At first it’s not immediately clear what “Amen” says about contemporary culture. The play and film are based on the true account of Kurt Gerstein, a devout Protestant and Waffen SS chemist who supplied the Nazis with the toxic gas Zyclon B. Unbeknownst to Gerstein, the gas was used to exterminate Jews in concentration camps. When he finally learned its true purpose, he was so horror-stricken that he enlisted the help of a young Jesuit priest with family ties to the Vatican to plead with anyone who would listen–fellow Germans, the Allies, the Roman Catholic Church and eventually the pope–to denounce the slaughter. No one did. (Gerstein was eventually captured by the French; while in prison, he wrote about the atrocities he saw in the camps, and his report was later used as evidence against the Nazis in the Nuremberg trials.) Though “Amen” is about events that occurred during World War II, Costa-Gavras maintains that its primary subject–indifference–still plagues society today. “Indifference did not start with the camps nor did it end with the war,” he says. “Look at the indifference with which we are letting the African continent die. Our passivity is a crime in itself.”

Costa-Gavras became fascinated with the subject when he saw “The Representative” onstage during its first run in Berlin in 1963. That production sparked plenty of controversy of its own; radical Catholics protested outside the theater and threatened the cast. One night an audience member leaped onstage and socked the pope character in the face, leaving the actor bleeding. At that time Hollywood titan Sam Spiegel planned to make a screen version of the play–but only if Pope Paul VI would give the project his blessing. The pope refused, and the picture never got made.

All along, Costa-Gavras harbored his own dreams of turning “The Representative” into a movie. When the rights finally became available four years ago, he teamed up with French producer Claude Berri and began his research and writing. He expanded the play into an epic that spans the continent, from the desolate camps Belzec and Treblinka to the opulent corridors of the Vatican. Though Costa-Gavras–who now lives in Paris–filmed “Amen” in English, he hired German actors to play Gerstein and his Mephisto-like superior, and a French Jew–Mathieu Kassovitz, most recently the heart-stopping crush in “Amelie”–to portray the young Italian priest. “Mathieu was apprehensive,” Costa-Gavras admits. “But once he put on the priest’s robes, his posture and sense of himself changed.
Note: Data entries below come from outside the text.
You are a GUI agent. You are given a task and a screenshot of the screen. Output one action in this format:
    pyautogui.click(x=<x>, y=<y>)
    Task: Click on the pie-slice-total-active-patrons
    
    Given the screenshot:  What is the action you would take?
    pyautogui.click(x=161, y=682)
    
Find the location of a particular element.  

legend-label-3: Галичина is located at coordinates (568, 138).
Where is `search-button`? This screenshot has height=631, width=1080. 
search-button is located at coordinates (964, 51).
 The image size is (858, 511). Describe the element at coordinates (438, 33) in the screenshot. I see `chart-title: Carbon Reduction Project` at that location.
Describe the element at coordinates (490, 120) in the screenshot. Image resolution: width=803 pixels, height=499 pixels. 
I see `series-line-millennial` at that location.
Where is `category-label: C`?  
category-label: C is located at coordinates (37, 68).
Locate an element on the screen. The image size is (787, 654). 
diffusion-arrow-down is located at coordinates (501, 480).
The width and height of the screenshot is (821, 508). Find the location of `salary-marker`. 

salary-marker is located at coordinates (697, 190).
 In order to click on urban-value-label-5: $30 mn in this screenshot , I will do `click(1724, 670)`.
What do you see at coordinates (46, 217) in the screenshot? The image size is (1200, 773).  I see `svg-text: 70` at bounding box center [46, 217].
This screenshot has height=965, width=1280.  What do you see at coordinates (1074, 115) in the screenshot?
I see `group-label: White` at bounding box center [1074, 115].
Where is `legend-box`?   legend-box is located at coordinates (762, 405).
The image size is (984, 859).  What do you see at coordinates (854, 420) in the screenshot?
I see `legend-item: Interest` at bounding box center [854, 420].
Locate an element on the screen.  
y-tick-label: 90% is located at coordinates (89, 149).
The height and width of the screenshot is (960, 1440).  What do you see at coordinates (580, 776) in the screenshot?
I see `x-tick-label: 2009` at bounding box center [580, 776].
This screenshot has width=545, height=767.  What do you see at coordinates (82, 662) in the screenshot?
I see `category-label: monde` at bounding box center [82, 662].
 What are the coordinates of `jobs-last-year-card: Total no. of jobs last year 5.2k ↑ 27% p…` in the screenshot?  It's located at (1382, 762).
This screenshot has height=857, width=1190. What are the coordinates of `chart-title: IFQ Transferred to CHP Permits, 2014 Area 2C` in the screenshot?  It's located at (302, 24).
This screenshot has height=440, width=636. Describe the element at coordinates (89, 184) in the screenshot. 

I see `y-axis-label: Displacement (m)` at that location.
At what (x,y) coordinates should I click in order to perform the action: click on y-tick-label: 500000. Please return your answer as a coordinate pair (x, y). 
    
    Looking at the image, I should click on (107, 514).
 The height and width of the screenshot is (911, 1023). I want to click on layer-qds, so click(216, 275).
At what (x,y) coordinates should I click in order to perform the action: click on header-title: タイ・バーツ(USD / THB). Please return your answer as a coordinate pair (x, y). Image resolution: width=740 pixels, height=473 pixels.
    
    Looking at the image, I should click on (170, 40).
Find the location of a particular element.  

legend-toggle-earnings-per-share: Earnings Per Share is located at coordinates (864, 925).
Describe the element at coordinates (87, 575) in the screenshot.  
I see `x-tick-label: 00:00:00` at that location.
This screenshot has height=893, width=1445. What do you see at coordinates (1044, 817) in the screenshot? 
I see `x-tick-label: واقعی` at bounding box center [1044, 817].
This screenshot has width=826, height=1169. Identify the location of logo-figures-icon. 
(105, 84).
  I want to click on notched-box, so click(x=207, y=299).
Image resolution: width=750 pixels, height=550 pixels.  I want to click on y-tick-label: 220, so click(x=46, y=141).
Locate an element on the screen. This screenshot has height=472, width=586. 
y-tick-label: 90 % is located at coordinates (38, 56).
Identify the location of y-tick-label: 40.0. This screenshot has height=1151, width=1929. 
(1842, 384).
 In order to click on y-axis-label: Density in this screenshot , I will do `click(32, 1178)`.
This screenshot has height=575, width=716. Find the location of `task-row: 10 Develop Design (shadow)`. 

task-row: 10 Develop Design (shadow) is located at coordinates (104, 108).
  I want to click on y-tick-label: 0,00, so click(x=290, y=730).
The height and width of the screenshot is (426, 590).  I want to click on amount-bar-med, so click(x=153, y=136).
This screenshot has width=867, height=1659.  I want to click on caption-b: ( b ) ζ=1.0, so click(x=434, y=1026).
He became the priest.”

Unlike Steven Spielberg in “Schindler’s List” and Roberto Benigni in “Life Is Beautiful,” Costa-Gavras chose not to show the suffering in the camps. “Their reality is beyond the reach of film,” he says. Instead, he captures the reaction of observers to the slaughter, some proud of its efficiency, others–in particular Gerstein–tormented by what they witness. The effect is profoundly disturbing. After Costa-Gavras presented the film at the Berlin Film Festival in February, the audience remained silent for a full minute before erupting into applause.

Costa-Gavras hopes his film will help spur change within the Catholic Church. When “The Representative” first opened and scrutinized the church’s role during the Holocaust, the Vatican made public some of its archives from World War II that implicated its role in wartime politics. In recent years, journalists and authors have dissected the subject in newspapers and best-selling books, prompting Pope John Paul II to refer to the Holocaust in a 1999 speech and ask for forgiveness for the “historic mistakes” the Catholic Church has made. Costa-Gavras hopes that “Amen” will push the Vatican to open the rest of its archives from that period. “If a film on such an important subject as the Holocaust can raise questions for the public to discuss–questions that could change the way things are done or perceived–then it has achieved something substantial,” he says. Amen.